Il nous a donné rendez-vous dans un café de la Porte de Bagnolet proche de son domicile. Il arrive emmitouflé dans un manteau ajusté, deux tours d’écharpe tartan autour du cou. Nous nous demandons comment nous devons l’appeler, Lescop ? Mathieu ? Mathieu Lescop ? Ce sera Lescop tout court. Pour la musique, on s’adressera à lui uniquement par ce nom énigmatique qui sonne comme une onomatopée.

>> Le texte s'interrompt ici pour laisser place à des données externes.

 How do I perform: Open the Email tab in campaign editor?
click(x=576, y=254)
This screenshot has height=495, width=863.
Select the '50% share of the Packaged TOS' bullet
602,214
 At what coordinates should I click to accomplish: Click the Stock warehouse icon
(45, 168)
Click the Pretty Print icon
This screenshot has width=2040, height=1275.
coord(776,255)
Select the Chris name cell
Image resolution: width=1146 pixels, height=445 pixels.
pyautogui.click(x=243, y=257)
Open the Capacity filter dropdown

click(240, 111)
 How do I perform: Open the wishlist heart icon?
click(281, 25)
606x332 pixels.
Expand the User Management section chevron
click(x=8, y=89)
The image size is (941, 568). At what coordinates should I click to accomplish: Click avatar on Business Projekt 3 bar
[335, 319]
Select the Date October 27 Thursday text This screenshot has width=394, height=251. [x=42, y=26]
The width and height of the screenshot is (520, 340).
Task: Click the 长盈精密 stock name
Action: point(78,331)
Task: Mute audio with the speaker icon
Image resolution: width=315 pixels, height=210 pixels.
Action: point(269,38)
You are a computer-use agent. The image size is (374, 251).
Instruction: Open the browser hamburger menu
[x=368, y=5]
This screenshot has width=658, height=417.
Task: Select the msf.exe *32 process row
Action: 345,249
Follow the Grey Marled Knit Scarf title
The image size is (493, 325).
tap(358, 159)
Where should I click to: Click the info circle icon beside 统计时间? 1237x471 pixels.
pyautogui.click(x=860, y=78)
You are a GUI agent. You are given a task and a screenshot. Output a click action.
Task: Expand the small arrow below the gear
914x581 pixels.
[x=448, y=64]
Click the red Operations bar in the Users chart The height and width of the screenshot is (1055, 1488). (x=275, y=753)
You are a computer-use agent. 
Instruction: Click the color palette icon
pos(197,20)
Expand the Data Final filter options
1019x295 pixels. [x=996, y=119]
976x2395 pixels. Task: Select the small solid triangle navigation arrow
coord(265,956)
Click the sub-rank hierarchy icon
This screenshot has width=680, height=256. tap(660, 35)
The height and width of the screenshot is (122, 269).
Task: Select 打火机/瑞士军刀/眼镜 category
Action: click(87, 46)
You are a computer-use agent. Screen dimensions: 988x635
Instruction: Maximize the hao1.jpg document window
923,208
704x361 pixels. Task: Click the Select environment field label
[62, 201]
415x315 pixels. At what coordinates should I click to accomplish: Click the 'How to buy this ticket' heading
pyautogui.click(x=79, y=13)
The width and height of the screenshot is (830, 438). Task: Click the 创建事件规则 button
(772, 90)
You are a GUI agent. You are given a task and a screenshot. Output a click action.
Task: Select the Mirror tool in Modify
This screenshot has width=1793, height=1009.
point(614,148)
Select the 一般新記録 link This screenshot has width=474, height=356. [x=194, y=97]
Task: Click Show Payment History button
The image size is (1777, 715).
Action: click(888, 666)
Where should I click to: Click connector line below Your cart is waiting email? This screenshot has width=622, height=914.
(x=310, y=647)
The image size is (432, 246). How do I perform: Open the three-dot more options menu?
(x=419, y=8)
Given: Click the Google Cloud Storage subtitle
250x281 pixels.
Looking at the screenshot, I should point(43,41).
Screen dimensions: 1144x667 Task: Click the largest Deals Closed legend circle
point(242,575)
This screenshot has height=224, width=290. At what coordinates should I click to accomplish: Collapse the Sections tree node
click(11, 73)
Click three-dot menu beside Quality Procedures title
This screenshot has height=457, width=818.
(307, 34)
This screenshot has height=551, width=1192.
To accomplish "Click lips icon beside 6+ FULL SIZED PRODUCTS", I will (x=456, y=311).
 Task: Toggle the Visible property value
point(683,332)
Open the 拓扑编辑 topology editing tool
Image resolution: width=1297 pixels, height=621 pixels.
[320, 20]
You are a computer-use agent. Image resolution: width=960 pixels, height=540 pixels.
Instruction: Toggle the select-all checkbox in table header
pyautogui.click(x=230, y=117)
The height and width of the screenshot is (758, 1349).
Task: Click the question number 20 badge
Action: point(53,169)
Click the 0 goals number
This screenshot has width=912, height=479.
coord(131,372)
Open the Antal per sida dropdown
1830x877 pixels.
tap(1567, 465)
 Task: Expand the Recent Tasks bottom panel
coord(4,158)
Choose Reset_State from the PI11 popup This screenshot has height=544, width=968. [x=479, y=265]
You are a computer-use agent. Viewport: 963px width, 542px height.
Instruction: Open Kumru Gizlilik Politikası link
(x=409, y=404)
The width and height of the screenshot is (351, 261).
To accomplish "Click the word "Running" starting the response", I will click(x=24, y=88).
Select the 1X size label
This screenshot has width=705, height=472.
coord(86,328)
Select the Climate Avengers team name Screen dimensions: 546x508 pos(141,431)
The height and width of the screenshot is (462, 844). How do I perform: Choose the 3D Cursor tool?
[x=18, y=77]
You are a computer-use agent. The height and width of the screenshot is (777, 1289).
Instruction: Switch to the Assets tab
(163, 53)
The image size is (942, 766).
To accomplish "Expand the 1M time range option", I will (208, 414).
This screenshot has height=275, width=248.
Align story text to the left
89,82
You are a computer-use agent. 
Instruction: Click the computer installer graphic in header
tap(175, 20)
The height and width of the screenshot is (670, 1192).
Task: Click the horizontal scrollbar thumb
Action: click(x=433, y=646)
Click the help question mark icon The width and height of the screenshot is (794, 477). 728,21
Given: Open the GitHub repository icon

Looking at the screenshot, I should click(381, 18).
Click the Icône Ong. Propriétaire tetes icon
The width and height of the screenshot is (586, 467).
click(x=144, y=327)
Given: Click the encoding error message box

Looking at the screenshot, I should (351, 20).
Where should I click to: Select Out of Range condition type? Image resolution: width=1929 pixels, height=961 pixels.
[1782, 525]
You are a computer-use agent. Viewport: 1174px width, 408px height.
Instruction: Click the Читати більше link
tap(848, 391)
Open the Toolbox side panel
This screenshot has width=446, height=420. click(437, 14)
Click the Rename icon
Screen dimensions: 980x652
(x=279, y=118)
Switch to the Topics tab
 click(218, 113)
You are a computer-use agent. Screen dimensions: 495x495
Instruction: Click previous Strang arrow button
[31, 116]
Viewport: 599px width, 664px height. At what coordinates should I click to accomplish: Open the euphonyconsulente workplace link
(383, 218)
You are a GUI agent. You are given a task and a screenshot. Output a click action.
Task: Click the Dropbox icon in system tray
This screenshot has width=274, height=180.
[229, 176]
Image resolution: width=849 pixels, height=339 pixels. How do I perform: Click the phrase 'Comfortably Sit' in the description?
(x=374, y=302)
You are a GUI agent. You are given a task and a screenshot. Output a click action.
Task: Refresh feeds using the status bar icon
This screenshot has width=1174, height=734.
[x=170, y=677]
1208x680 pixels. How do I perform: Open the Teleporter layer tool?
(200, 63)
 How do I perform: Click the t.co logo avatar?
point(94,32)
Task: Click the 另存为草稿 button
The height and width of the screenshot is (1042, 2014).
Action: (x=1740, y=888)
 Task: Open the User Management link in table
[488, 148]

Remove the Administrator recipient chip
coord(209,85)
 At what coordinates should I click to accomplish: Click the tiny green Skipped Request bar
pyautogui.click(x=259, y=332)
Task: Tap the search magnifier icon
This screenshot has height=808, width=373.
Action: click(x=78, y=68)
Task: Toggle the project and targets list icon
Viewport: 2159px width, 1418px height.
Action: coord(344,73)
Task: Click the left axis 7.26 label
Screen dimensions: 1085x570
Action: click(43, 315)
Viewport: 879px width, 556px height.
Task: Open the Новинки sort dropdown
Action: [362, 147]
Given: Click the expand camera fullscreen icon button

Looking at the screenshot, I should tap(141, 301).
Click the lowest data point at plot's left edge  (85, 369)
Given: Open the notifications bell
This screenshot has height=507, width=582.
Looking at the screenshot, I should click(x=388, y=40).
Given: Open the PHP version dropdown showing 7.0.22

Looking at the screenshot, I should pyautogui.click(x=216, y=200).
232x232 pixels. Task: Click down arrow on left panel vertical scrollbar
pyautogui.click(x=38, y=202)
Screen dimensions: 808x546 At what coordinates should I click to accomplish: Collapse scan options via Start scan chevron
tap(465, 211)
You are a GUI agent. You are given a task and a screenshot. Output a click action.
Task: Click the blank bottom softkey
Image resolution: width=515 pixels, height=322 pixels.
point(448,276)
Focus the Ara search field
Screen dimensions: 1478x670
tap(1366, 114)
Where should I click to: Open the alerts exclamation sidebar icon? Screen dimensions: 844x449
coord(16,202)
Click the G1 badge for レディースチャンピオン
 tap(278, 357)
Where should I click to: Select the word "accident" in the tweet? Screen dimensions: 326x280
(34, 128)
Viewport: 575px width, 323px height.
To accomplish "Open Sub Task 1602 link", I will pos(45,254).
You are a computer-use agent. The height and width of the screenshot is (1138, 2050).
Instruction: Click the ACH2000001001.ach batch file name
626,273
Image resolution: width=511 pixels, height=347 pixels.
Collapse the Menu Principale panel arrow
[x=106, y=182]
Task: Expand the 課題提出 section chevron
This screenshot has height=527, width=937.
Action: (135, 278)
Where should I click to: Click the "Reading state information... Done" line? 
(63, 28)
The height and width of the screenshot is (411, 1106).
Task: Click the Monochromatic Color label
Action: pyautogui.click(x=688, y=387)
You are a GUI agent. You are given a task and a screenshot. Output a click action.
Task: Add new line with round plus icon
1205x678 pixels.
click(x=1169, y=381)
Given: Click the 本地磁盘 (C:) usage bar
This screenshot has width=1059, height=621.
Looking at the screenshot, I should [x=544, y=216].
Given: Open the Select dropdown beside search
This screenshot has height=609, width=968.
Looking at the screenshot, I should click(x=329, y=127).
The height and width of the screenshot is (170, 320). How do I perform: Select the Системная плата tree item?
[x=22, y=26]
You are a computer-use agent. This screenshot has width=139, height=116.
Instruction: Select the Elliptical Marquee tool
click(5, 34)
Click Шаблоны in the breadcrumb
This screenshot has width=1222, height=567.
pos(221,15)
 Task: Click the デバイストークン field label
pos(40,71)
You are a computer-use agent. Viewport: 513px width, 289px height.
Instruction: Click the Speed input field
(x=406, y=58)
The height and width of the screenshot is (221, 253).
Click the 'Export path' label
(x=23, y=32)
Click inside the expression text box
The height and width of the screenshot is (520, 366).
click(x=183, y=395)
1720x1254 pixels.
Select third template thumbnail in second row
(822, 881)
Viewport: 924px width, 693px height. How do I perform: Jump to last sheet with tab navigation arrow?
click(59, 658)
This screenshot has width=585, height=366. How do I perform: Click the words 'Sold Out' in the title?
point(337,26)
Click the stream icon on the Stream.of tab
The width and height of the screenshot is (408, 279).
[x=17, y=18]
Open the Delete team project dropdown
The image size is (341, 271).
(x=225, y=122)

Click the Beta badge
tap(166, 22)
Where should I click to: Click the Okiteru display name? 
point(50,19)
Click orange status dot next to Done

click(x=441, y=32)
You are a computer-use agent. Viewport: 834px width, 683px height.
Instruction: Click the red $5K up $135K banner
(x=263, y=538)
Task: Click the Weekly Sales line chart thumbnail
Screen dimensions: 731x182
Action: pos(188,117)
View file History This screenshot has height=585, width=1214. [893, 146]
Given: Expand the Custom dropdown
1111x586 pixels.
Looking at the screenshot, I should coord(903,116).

Son troisième album vient de sortir, mais c’est un peu comme un nouveau premier. Il explique pourquoi sans rien dissimuler des tensions qu’il a pu rencontrer dans sa carrière. Exit l’environnement toxique du précédent, Rêve Parti est un voyage musical personnel. La voix renoue avec la légèreté, comme il l’aime. Les beats sont plus joyeux sans pour autant perdre le côté sombre que leur apporte le bitcrusher, l’effet qui dégrade joliment le son du signal numérique. Les arrangements tendent vers l’épure, laissant parfois place à la surprise d’un pont, d’un accident harmonique, d’une chatouille rythmique.
Déjà, en 2010, leader du groupe Asyl, Lescop convoquait dans ses textes toute la noirceur du « no future » punk. « J’aime les choses qui font désordre » chantait-il à l’époque. Aujourd’hui, il s’affirme autrement, sa vie personnelle est plus ordonnée, ce qui a joué sur sa création. « Effrayé par la nuit, c’est une chanson que je n’aurais pas pu écrire, avant… », ce titre est dédié à son fils. Inutile d’en dire plus, si ce n’est que son auteur, persuadé à 20 ans que sa vie serait courte, a changé son fusil d’épaule. On le comprend.
« J’aime quand une chanson est travaillée, c’est un exercice rigoureux ! » s’exclame-t-il Le single : « Les garçons » le prouve. « Exotica» également, entre autres. «Rêve Parti» c’est aussi l’occasion de belles collaborations, féminines, qui glissent leurs voix en douceur sur trois titres. Izïa, Halo Maud, Laura Cahen. Les mariages vocaux sont subtils et ajoutent une richesse supplémentaire à cet album précieux dans la discographie d’un artiste qui a peu produit pendant sa carrière solo.
Trois albums en douze ans. C’est peu, mais comme celui-ci est une renaissance pour Lescop, gageons qu’il viendra une autre fois nous donner à danser, à rêver, à nous émouvoir, comme il le fait ici si justement. Du moins, on l’espère.